How to request your digital health records
Most modern providers use portals like MyChart. Log in, check the Notes section, and look for discrepancies between what you actually said and what the AI wrote. If your doctor uses Epic or Cerner systems, these notes are usually available within 24 hours.
⭐ Pro Tips
- Ask your doctor specifically: Is an AI transcribing this, and which model are you using? If they say ChatGPT, ask them to use a human scribe or traditional notes.
- Always use a patient portal like MyChart to review notes within 24 hours of your visit to catch hallucinations early.
- If you find a mistake, send a secure message through the portal immediately so there is a timestamped record of your correction for insurance purposes.
Frequently Asked Questions
Can I refuse AI recording at the doctor?
Yes, you have the absolute right to opt-out. Doctors are legally required to get your consent before recording audio for AI transcription in most jurisdictions.
Is Nuance DAX better than ChatGPT for medicine?
Yes, DAX is built on Microsoft’s Azure AI Health Bot and is HIPAA compliant. Consumer ChatGPT is not designed for medical data and lacks necessary privacy safeguards.

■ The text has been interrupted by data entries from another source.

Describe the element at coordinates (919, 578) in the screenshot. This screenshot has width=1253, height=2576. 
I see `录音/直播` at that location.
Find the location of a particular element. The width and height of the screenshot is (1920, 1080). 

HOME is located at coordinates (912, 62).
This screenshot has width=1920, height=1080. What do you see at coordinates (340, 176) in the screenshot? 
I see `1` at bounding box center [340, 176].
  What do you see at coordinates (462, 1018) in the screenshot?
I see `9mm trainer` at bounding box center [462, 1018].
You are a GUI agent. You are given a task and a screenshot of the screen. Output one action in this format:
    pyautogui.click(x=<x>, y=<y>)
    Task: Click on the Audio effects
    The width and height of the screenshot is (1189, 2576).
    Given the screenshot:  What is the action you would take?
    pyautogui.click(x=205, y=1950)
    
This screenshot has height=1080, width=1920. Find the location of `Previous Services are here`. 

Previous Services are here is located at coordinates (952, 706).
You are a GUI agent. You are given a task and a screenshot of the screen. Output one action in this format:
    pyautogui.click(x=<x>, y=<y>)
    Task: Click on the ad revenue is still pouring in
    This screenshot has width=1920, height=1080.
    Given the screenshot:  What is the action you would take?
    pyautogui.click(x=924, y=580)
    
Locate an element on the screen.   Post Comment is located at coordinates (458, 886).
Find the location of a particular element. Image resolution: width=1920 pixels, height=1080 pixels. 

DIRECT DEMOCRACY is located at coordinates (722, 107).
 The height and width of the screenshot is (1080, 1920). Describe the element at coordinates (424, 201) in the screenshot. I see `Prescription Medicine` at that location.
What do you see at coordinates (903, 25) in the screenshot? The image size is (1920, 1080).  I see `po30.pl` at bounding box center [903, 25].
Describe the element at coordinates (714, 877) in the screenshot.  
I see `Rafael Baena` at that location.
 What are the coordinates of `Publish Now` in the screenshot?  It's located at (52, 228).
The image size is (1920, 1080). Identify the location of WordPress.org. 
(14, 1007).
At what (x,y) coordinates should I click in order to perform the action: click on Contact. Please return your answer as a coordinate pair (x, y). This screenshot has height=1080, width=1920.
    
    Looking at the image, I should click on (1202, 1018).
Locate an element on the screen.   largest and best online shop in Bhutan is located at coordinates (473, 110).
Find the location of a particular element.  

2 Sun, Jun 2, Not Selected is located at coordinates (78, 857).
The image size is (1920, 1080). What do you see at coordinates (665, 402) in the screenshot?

How much do AI medical notetakers cost?
Professional subscriptions like Nabla or Suki typically cost between $1,200 and $3,500 per year per doctor, depending on the features and integration level.
Final Thoughts
AI is great for writing emails or generating code, but it’s clearly not ready to be your unofficial medical scribe without heavy supervision. The Ontario audit proves that the 15% error rate is a systemic risk that can’t be ignored. Don’t be a passive patient. Treat your medical records like your credit report—check them often and dispute errors immediately. AI is a tool, not a doctor, and it still needs a human to check its work.